While there were no differences in the magnitude of associations of momentary stress with psychotic experiences within cases with high v. low level of PRS, this was the case for siblings and controls (see Table 5). In contrast to our hypothesis, there was a weaker association of composite momentary stress (adj.β high v. low = −0.24, 95% CI −0.34 to −0.08, p = 0.003), activity-related stress (adj.β high v. low = −0.18, 95% CI −0.30 to −0.06, p = 0.003) and social stress (adj.β high v. low = −0.25, 95% CI −0.44 to −0.07, p = 0.006) with psychotic experiences in siblings with high PRS compared to siblings with low PRS. By contrast, in controls with high PRS, activity-related stress was associated with more intense psychotic experiences (adj.β high v. low = 0.10, 95% CI 0.03–0.17, p = 0.005), than in controls with low PRS. The associations of social and event-related stress with psychotic experiences did not vary by PRS in controls.

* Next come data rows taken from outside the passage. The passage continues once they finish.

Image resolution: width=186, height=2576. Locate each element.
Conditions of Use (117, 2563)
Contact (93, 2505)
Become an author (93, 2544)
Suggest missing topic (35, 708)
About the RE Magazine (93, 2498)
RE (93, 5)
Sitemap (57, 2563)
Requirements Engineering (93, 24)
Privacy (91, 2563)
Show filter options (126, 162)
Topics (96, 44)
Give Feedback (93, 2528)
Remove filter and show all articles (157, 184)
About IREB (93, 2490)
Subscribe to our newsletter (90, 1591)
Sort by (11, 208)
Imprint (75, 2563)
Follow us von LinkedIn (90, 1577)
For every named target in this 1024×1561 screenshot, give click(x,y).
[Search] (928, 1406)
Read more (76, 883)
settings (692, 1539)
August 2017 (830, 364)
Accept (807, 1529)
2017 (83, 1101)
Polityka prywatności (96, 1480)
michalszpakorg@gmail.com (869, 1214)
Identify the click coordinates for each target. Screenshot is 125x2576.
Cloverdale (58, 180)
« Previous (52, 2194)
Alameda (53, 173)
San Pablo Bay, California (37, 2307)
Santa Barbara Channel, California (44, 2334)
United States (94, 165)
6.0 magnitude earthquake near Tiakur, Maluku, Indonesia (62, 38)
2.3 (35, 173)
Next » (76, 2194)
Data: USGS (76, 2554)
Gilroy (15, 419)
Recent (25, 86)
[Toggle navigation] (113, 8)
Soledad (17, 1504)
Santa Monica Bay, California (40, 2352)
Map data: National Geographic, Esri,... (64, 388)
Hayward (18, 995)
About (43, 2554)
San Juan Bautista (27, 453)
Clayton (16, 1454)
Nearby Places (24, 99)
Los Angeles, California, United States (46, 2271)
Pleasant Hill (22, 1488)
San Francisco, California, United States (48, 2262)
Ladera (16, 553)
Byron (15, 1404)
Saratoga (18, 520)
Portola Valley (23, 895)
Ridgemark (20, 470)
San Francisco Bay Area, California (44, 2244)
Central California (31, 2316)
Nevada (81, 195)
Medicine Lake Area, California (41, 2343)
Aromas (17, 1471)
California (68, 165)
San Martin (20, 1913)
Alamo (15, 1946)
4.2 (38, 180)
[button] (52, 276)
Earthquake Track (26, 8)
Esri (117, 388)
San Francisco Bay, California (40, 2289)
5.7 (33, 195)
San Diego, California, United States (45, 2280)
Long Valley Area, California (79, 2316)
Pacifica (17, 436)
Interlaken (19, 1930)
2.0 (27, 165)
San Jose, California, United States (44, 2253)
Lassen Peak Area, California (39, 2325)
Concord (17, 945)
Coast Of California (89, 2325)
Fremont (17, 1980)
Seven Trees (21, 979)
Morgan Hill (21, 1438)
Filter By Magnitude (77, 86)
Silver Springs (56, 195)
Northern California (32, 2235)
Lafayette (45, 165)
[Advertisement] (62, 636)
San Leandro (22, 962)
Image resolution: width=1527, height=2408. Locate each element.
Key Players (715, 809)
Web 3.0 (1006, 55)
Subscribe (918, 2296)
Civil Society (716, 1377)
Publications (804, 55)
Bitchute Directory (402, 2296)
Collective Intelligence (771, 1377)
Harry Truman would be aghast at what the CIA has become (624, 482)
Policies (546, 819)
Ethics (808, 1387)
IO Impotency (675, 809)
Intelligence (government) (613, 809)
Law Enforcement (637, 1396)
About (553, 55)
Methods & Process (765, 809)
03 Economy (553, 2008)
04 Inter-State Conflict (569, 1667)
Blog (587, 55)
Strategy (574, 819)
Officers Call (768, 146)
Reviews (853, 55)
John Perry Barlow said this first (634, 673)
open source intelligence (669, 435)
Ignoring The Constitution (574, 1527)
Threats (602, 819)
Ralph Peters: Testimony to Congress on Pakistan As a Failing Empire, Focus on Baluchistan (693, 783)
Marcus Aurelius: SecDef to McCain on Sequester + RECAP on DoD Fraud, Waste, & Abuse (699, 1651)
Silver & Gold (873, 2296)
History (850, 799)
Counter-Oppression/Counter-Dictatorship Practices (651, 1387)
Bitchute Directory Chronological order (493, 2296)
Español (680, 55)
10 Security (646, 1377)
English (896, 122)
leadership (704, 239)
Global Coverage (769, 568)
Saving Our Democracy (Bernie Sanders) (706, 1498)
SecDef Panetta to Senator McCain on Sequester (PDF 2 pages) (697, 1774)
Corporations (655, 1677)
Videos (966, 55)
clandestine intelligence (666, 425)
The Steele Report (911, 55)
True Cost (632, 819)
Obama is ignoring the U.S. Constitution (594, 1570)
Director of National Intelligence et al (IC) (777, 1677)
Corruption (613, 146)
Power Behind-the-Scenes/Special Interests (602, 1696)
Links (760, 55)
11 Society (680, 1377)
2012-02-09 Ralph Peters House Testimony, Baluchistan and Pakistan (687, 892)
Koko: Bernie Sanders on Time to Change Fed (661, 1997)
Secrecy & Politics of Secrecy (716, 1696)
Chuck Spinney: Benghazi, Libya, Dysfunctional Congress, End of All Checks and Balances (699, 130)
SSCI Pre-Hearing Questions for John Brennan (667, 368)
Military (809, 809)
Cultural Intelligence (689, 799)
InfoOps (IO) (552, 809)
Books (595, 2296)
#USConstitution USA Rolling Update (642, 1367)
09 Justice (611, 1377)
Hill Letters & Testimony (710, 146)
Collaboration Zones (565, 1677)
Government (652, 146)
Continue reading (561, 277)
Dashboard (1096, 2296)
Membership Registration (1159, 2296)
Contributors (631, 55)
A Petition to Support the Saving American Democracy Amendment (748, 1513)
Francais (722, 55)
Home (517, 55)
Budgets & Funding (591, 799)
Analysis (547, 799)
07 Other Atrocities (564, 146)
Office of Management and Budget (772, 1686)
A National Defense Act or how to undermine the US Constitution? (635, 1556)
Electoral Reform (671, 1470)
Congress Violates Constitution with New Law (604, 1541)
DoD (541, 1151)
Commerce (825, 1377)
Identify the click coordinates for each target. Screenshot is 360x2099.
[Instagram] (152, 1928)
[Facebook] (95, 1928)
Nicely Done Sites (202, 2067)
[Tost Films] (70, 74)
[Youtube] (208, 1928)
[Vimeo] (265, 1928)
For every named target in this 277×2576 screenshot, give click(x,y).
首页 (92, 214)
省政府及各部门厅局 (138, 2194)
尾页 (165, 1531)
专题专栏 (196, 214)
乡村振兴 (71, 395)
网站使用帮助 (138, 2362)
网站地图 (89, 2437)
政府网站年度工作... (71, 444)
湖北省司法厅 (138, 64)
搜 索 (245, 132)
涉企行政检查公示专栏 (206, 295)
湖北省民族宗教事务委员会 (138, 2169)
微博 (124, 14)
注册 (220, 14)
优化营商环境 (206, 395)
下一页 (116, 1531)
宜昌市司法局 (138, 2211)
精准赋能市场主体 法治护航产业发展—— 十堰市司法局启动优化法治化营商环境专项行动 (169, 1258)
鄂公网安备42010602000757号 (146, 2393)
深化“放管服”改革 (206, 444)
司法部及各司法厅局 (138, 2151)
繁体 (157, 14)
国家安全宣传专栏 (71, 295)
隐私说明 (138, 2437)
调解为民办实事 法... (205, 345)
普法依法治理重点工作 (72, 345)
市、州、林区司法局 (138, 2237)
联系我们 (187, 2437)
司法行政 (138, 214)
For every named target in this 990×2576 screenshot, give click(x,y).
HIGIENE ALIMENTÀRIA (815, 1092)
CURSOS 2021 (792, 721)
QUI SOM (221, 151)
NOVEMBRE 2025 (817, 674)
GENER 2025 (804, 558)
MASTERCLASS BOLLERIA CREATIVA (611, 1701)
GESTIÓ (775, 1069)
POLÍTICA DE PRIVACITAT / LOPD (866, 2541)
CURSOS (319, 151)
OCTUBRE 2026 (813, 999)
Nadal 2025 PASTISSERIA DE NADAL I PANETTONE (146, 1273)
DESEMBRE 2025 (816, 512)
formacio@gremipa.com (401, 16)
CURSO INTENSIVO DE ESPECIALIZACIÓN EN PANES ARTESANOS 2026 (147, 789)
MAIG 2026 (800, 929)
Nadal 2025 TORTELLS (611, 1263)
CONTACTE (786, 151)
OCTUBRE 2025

Between-group comparisons (H2)

When we examined whether PRS impacts differently on stress reactivity across groups based on differences in the magnitude of associations of momentary stress with psychotic experiences between those with high v. low PRS across groups (see Table 5), we observed consistent differences across siblings and controls as well as cases and siblings, but less consistent across cases and controls. We found evidence that the difference in associations of activity-related stress with psychotic experiences between those with high v. low PRS across groups was greatest in siblings v. controls (adj.β delta high v. low = −0.15, 95% CI −0.22 to −0.09, p < 0.001) followed by cases v. siblings (adj.β delta high v. low = 0.08, 95% CI 0.02–0.15, p = 0.01) and cases v. controls (adj.β delta high v. low = 0.07, 95% CI −0.13 to −0.01, p = 0.02). We observed the greatest differences in associations of social stress and (iii) psychotic experiences between those with high v. low PRS across groups in siblings v. controls (adj.β delta high v. low = −0.17, 95% CI −0.26 to −0.09, p < 0.001), followed by cases v. siblings (adj.β delta high v. low = 0.13, 95% CI 0.05–0.26, p = 0.001). A similar pattern of findings emerged for differences in associations of composite momentary stress and psychotic experiences between individuals with high v. low PRS across groups. There was evidence that the difference in psychotic reactivity to composite momentary stress between those with high v. low PRS varied across siblings and controls (adj.β delta high v. low = −0.16, 95% CI −0.24 to −0.09, p = 0.001) as well as cases and siblings (adj.β delta high v. low = 0.12, 95% CI 0.05–0.19, p = 0.001).

Discussion

Principal findings

The current study is the first to investigate whether momentary stress reactivity is modified by PRS in cases with non-affective psychotic disorder, siblings of cases and controls. In contrast to our hypotheses (H1, H2), we found no evidence that associations of momentary stress with (i) negative affect and (ii) positive affect were modified by PRS and group. Further, the association between momentary stress and (iii) psychotic experiences was modified by PRS within siblings and controls, but not in cases. There was strong evidence that, in contrast to our first hypothesis, siblings with high PRS reported less intense psychotic experiences in response to momentary stress compared to siblings with low PRS. However, consistent with the first hypothesis, the opposite held true within controls, as individuals in this group with high PRS showed more intense psychotic experiences in response to stress compared to those with low PRS. We further found that differences in psychotic reactivity to momentary stress between high v. low PRS varied across groups, but these differences were not consistent with those posited in H2.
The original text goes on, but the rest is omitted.